Half of the 32 tracks are updated versions of classics, while single-player mode remains the same as always.. Players compete in various cups -- groups of courses -- with difficulty levels starting at 50cc, and difficulty progresses to 100cc and 150cc. Earning first-place trophies in each cup unlocks the mirror mode, which inverts all the tracks.
Coins have been adopted from the 3DS's "Mario Kart 7." Drivers can collect 10 coins that are scattered around the track. The more coins a driver holds, the faster that character will be. Getting hit with items or tumbling off the track loses three coins. Coins should be in every "Mario Kart" moving forward -- they add a much needed layer of skill.
The coins unlock new parts that allow players to mix and match wheels and kart bodies to create a custom driving machine. Different parts carry unique attributes that change speed, acceleration, grip and handling. Having a comfortable kart is essential in "Mario Kart 8's" competitive modes.

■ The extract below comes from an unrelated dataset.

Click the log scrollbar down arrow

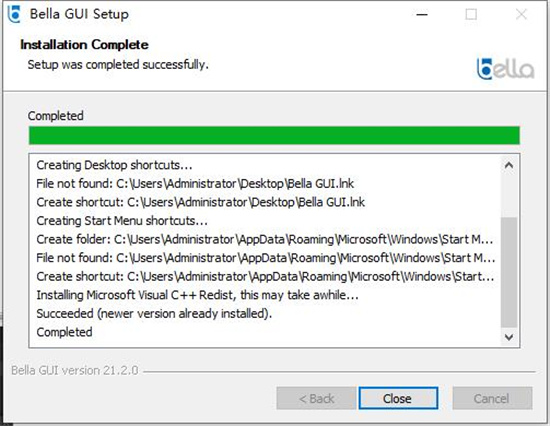(x=509, y=337)
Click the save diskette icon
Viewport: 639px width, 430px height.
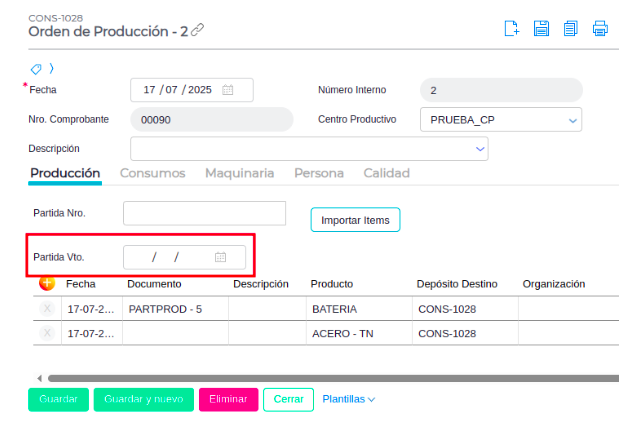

Skill is needed when venturing into the multiplayer arena. The game features four-player local multiplayer, as well as online play. Online play is smooth but clearly highlights Nintendo's shortcomings. For example, in multiplayer modes, voice chat is an option only in a pre-game lobby in a match among friends. The lack of multiplayer setting adjustments also hinders the experience.
Local and online multiplayer have the option to race or engage in battle mode, the classic "Mario Kart" mode that grants characters three balloons. Getting hit with an item removes a balloon, and the player that removes the most balloons wins. These matches were usually housed in a large open arena, but Nintendo made the wretched decision to move them to tracks. What was once a frantic frenzy of item slinging is now a slow-paced drudge while characters wander around a loop looking for each other.
"Mario Kart 8" is still all about racing friends in a chaotic battle for first place. That old form of fun is present, but this latest edition fails to drive the series forward with meaningful change.